The story begins on 5 November 1997 and is set in a fascist, almost post-apocalyptic Britain. The populous is ruled by a police-style state that, much like Orwell’s 1985, is ever-vigilant and ever-watching. So, like a modern Guido Fawkes, the hero (or villain, depending on your view) known only as ‘V’ is committed to bringing down the dictatorship government of the day. Moore really gets the reader to look at both sides of the coin – fascism and anarchy – and through his storytelling asks the reader to look at V’s motives, morality and further as he looks at a social commentary on late 20th century England.
The story begins and unfolds through the eyes of an innocent young woman called Evey Hammond who has a chance encounter with V when he rescues her from the clutches of the Fingermen (corrupt police).

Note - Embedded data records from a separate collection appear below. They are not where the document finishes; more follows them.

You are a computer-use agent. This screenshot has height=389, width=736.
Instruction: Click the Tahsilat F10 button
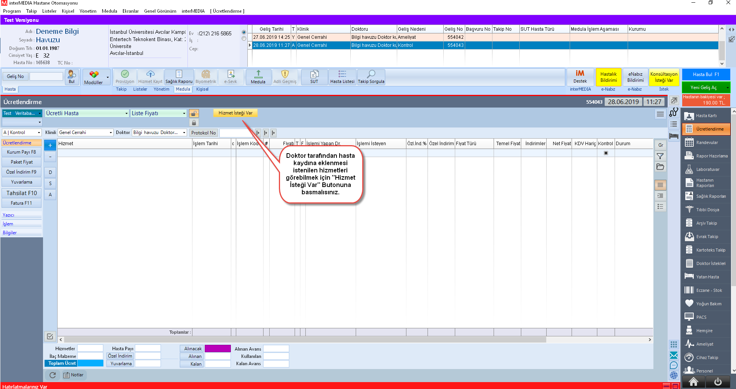click(x=22, y=193)
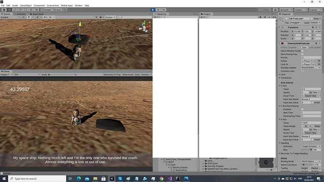324x182 pixels.
Task: Open the Cinemachine menu
Action: pos(53,6)
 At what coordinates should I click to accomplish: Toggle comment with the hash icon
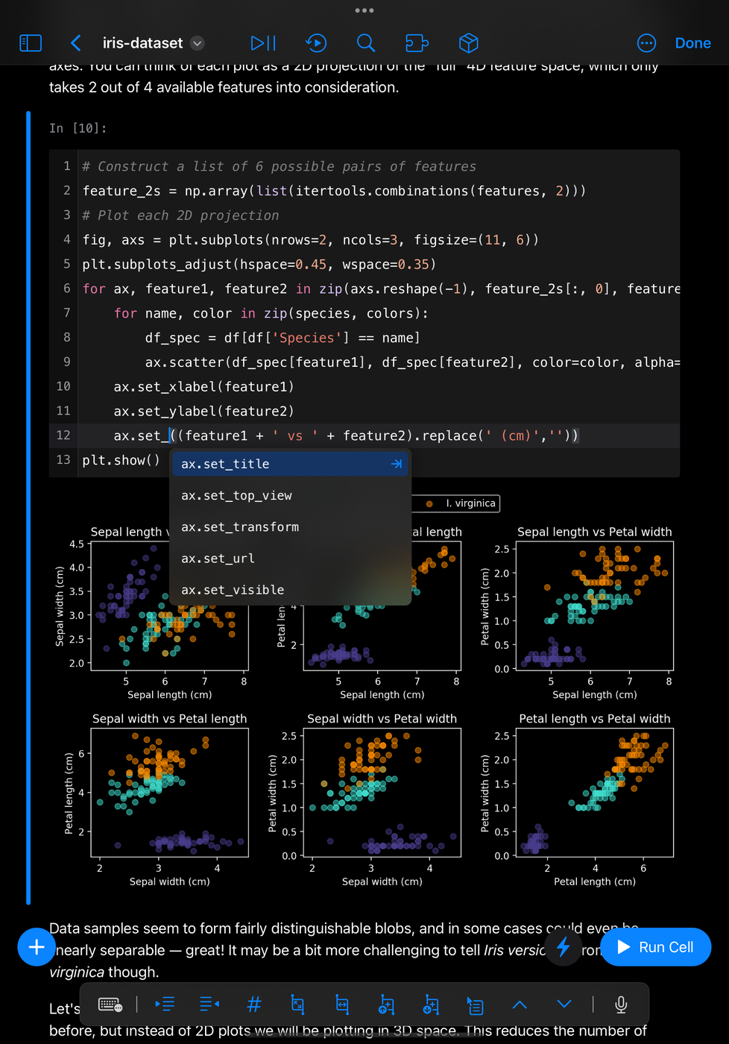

The anonymous V wears a Fawkes mask to hide his identity and plans to kill the fascist leaders of the dictatorship that rule England at this time. He wants to educate the people to show them that they’re being lied to and controlled through false-flag operations and a corrupt and controlled media service. In effect, all culture is controlled by the State.

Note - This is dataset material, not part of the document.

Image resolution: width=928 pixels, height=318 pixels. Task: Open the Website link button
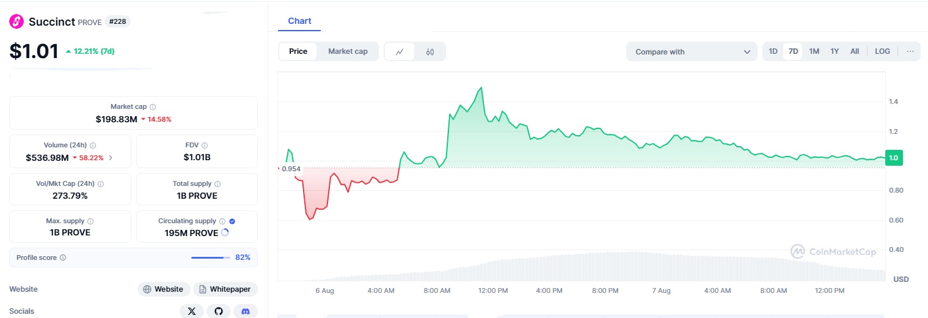coord(163,289)
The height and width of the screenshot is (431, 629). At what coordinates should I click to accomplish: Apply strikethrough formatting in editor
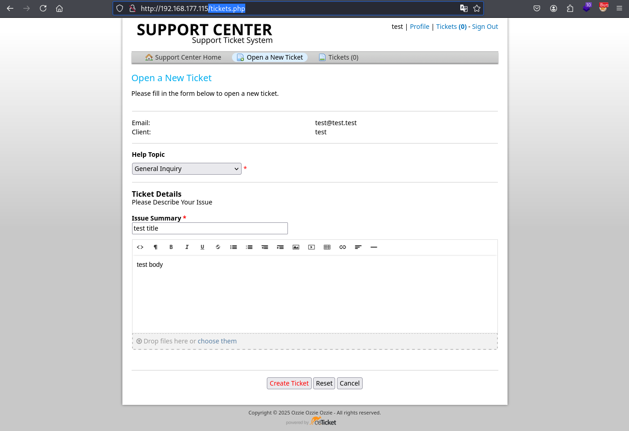pyautogui.click(x=218, y=247)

The artwork itself is excellently chosen to mirror the story; the subtle shades creating a visual image of a gloomy, despairing England while still showing the grim, futuristic world of control. This book is beautiful, and a stark warning of how an Orwellian future could so easily become a reality. It remains one of Alan Moore’s greatest works in my opinion, which is no mean feat as I consider him to be one of the best writers to grace the medium of graphic novels. If you think you know the story because you paid your money to sit in a darkened auditorium and watch the lesser, Hollywood version of this story, please take the time to read the novel. You will be pleasantly surprised…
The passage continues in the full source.